Sort of continuing from the last entry, this is a master, master compendium of the population of Medieval America, but divided by contemporary state borders. Of course, I'm only going to count the continental U.S., and I would also italicize any states with a significant nomadic population. I'll also list where it ranks today, and maybe a little about where it stood in the middle of the 19th century.

1) Ohio 4 million  (7)
2 California 3.2 million (1)
3) New York 3.1 million (3)
4) Georgia 3 million  (9)
5) Michigan 2.9 million (8)
6) Alabama 2.7 million (23)
7) Pennsylvania 2.6 million (6)
8) Texas 2.6 million (2)
9) Kentucky 2.5 million (26)
9) Indiana 2.5 million (15)
10) Mississippi 2.4 million (31)
11) North Carolina 2.3 million (11)
12) Virginia 2 million (12)
13) Missouri 2 million (18)
14) Tennessee 1.9 million (16)
15) Illinois 1.9 million (5)
16) Arkansas 1.6 million (32)
17) Wisconsin 1.5 million (20)
18) Louisiana 1.4 million (24)
19) South Carolina 1.3 million (25)
20) Maryland 1 million (19)
21) Washington 1 million (14)
22) Florida .9 million (4)
23) New Jersey .8 million (10)
24) Oregon .8 million (27)
25) Maine .7 million (40)
26) Massachusetts .6 million (13)
27) Idaho .6 million (39)
28) Iowa .6 million  (30)
29) New Mexico .5 million (36)
30) Oklahoma .5 million (28)
30) Montana .5 million (44)
31) Utah .4 million (34)
32) Arizona .4 million (17)
33) Nebraska  .4 million (38)
34) West Virginia 350,000 (37)
35) Connecticut 330,000 (29)
36) New Hampshire 320,000 (41)
37) Minnesota 300,000 (21)
38) Wyoming 300,000 (50)
39) Kansas 300,000 (33)
40) South Dakota 300,000 (46)
40) Nevada 300,000 (35)
41) Colorado 200,000 (22)
41) North Dakota (47)
42) Vermont 150,000 (49)
43) Delaware 120,000 (45)
44) Rhode Island 80,000 (43)



The areas to make out the best would be the area between the Great Lakes and Ohio Valley, with four of those states making up the top ten (and three of them making up the super-kingdom of Ohio in White's world), and the Deep South, with Georgia and Alabama comfortably in the top ten, and Mississippi shooting up the ranks to hover just outside it. However, the deep, deep south doesn't fare as well. Florida has one of the biggest declines. New York and Pennsylvania, as quasi-great lakes states stay pretty much where they are. Even though California has one of the biggest drops in population overall, its sheer size and the fertility of its river valley means the area that fits into the Industrial era borders is still one of the biggest in the country. Interestingly, the core of Mormon Corridor remains more or less where it is, proportion-wise. 
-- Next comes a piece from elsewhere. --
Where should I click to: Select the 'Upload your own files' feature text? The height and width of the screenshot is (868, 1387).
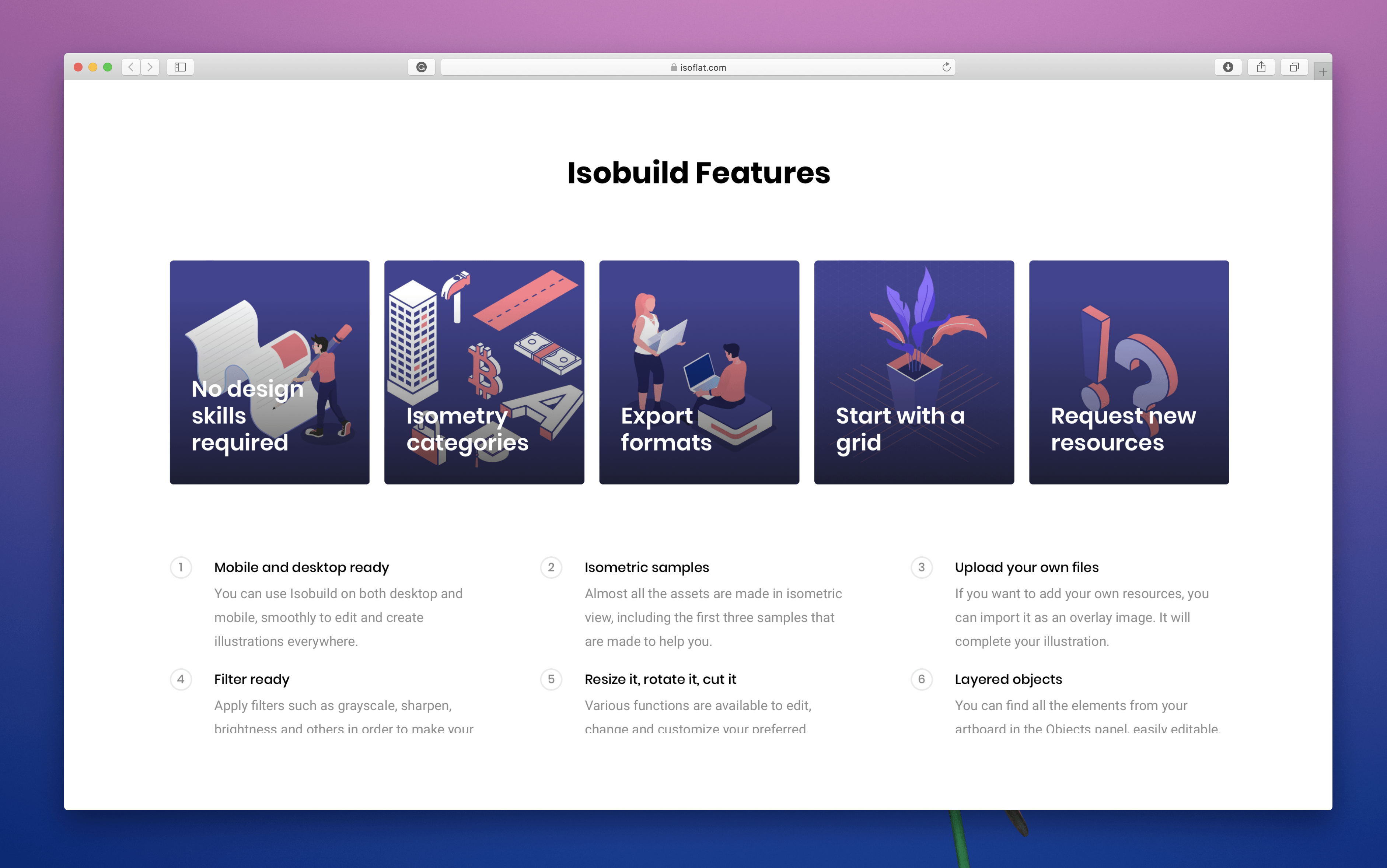pos(1027,567)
While the region between the Mississippi River and the Appalachians probably fare the best, there's no real monopoly in terms of which region get hit the hardest. The Southwest, the Great Plains, New England, all have states with the steepest declines, all for reasons of their own. Even Great Lakes states like Minnesota and Illinois tumble quite a bit. Texas, like California is simply so big that it still remains in the top ten, but as a combination of desert, grassland, and Gulf, it's also subject to the vulnerabilities that have seen places like Florida and Colorado see heavy declines. 
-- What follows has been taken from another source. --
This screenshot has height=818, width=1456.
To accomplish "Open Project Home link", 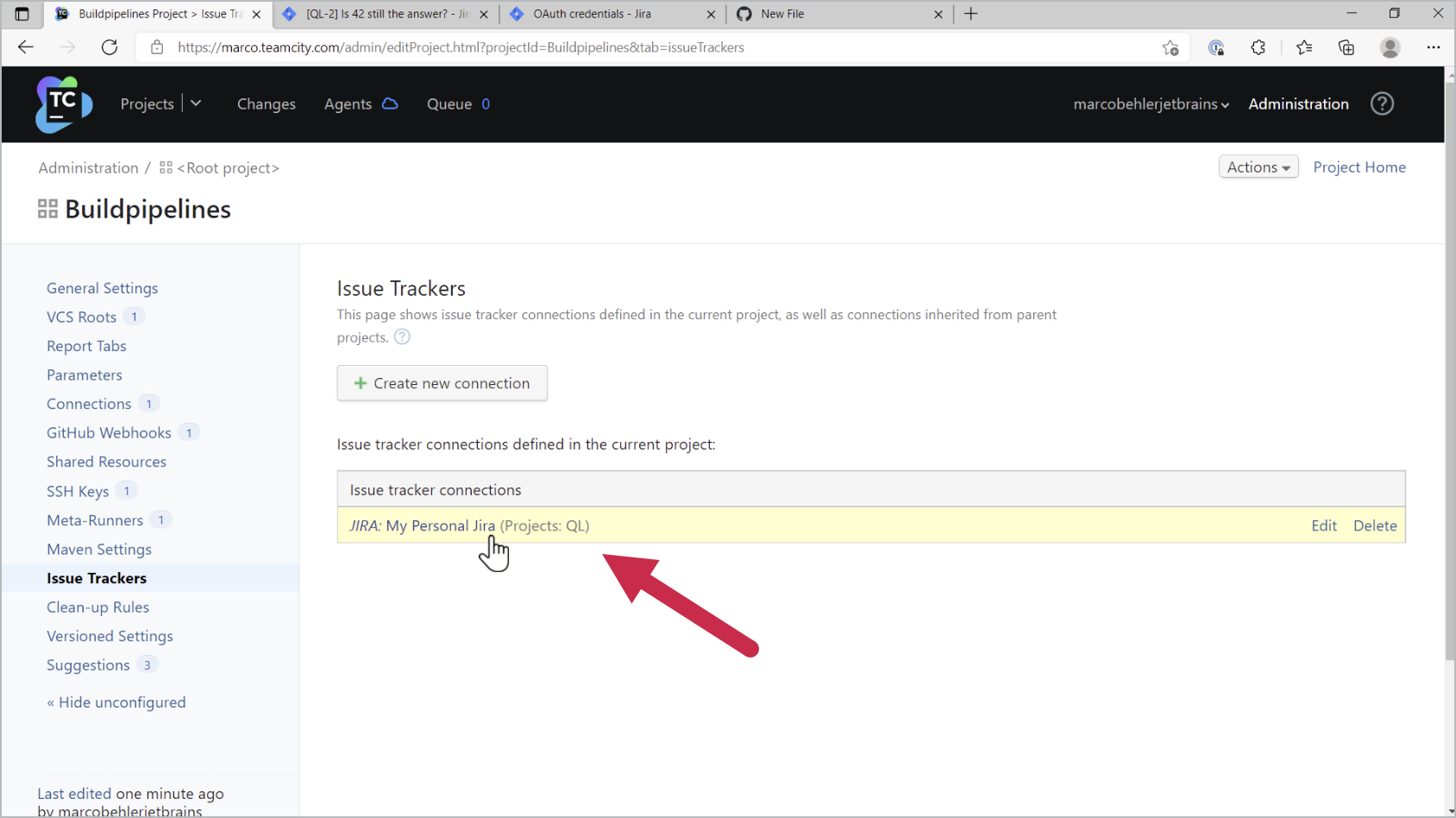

Another interesting thing to look at is the 1850 census. This was a little bit before the Civil War before the Industrial Revolution, and where a sense of American culture was truly coalescing. New York, Pennsylvania, Connecticut, New Hampshire and Virginia (this was before West Virginia was split off) are pretty close to their Medieval American populations. The only states to be significantly more populated in size are Massachusetts, Rhode Island and Vermont. This is definitely understandable in the case of the first two--the two states are among the geographically smallest and were the first places in the entire country to industrialize--Medieval Providence would effectively have to be a Venice-sized City State to match it, but it's interesting that Vermont circa 1850 is twice my estimated medieval population (Which I may have lowballed, but according to White's population map, it would max out at 20 people per square mile).